Tag Archives: St. Louis

NACADA – 41st Annual Conference – St. Louis

Pat George was a recipient of a PACADA Professional Development Grant for the 2017 year. He used his funds to attend the NACADA Annual Conference in St. Louis, MO. See below for more information about his experience!

Article By: Pat George

There are many familiar words associated with St. Louis. Three that come to mind are gateway, arch, and Cardinals (sorry Cubs fans). However, during October 11-14, 2017, NACADA was all the buzz at America’s Center in downtown St. Louis.

I was fortunate to receive a PACADA professional development grant to attend this conference, and I was equally privileged to attend with some of my office colleagues who I believe are some of the most dedicated and caring advisors on this campus. Our Senior Associate Dean, Dr. Holly Mason, supports our Office of Student Services in the College of Pharmacy in numerous ways, and my colleagues and I benefit tremendously from his confidence and conviction.

Speaking of conviction, I am reporting on what I thought was one of the most intriguing and bold sessions at this conference, “The Problems and Promise of Big Data in Advising.” Kudos to NACADA and the selection committee for allowing this proposal to become a reality. It could have easily been passed over due to its subject matter and outcomes that challenge a service retailed by one of the main sponsors of the conference.

Adrienne Sewell, Director of Advising for Retention and Sophomore Initiatives at Indiana University Bloomington provoked thought and insight regarding the academe’s infatuation with big data. “When it comes to data, we aren’t always sure what we are looking at,” stated Sewell. She continued, “Expectations are that we will be able to search like Google® and make recommendations like Netflix®. Big Data can solve anything!”

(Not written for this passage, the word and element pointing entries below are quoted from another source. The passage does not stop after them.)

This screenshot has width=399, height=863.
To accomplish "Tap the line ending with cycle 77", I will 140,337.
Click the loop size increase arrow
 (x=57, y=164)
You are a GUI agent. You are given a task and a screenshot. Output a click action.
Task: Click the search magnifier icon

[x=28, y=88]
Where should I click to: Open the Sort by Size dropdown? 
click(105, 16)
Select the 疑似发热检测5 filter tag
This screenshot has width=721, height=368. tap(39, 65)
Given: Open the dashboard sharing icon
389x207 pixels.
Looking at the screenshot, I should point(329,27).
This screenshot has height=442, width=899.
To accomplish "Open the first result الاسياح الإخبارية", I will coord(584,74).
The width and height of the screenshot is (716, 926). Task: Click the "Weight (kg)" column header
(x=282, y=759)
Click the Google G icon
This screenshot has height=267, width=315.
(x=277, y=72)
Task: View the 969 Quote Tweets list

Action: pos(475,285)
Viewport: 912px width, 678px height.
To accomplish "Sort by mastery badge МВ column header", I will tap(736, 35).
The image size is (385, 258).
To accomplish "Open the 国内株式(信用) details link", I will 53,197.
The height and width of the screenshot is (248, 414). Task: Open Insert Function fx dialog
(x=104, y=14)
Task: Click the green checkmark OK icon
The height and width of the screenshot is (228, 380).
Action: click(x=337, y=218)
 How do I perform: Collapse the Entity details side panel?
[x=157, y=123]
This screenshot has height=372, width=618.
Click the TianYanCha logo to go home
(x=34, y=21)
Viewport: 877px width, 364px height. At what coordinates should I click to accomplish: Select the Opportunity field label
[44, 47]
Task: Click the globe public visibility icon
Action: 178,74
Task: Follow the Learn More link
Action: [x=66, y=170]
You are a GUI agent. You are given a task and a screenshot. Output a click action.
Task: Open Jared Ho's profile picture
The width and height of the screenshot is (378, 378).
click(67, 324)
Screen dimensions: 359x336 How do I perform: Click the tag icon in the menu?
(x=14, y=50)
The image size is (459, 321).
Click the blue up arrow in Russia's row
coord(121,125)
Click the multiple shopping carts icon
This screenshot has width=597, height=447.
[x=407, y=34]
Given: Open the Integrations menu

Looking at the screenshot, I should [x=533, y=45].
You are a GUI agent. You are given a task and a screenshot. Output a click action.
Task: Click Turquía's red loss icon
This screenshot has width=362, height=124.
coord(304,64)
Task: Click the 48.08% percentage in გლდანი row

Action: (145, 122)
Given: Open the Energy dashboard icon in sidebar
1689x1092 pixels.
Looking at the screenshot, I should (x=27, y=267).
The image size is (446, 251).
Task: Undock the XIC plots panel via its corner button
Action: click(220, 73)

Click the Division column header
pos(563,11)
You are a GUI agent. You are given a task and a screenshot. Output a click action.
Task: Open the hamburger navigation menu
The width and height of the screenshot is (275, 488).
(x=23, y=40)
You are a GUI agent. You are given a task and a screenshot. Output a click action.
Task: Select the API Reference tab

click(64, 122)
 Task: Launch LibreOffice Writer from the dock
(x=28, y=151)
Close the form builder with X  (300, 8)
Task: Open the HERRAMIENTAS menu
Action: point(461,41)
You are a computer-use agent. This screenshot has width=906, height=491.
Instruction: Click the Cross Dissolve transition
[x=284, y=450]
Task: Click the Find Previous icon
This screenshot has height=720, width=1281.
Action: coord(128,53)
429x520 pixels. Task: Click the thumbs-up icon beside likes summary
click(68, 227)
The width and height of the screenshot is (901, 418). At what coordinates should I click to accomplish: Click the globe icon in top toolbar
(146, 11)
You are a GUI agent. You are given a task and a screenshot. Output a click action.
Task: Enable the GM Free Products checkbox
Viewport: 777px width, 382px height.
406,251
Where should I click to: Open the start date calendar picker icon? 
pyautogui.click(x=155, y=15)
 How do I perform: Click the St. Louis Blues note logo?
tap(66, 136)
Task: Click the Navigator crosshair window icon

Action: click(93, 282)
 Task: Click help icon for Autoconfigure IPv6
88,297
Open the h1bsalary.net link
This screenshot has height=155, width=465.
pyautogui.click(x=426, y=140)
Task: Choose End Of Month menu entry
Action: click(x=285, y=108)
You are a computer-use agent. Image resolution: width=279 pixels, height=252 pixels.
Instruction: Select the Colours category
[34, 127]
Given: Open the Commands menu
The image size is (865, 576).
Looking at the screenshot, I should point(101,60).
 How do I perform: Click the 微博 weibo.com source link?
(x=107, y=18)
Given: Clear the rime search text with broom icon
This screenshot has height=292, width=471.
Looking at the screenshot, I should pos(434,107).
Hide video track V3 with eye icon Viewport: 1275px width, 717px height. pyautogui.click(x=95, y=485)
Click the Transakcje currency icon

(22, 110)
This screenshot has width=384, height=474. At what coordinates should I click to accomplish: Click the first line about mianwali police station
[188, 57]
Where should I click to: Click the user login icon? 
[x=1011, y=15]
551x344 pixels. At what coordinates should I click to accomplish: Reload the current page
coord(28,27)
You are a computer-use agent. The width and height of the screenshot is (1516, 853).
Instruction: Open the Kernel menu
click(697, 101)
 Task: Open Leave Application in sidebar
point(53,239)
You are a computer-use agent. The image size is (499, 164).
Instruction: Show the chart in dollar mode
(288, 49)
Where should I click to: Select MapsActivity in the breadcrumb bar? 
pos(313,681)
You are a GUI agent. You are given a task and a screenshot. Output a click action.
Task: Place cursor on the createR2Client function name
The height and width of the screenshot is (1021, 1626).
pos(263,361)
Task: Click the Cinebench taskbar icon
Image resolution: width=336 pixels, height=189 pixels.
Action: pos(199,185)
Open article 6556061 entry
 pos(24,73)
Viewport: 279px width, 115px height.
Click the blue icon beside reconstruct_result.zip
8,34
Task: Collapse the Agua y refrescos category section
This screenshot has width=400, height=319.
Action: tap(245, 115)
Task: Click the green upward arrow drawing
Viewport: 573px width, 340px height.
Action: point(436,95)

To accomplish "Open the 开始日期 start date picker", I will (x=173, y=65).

Sewell stated, “Predictive analytics, data mining, and pattern recognition are now common terms in our digital world, and they promise to practically solve any problem. Looking back at our past Presidential election, it appears Big Data missed the mark as some of the most sophisticated predictive analytics tools in the world were all but certain of the outcome of the election.”

I was fascinated by her explanation of the evolution of computer programming. She explained that initially, computers were programmed by people. Programmers looked at data and made a hypothesis. Today, we are teaching computers the ability to learn without being programmed – to not only have the logic to answer questions, but to create the questions. A couple of examples are Netflix® which predicts what you would like to watch and our smart phones learning about us through typos, voice recognition, routes on GPS, etc.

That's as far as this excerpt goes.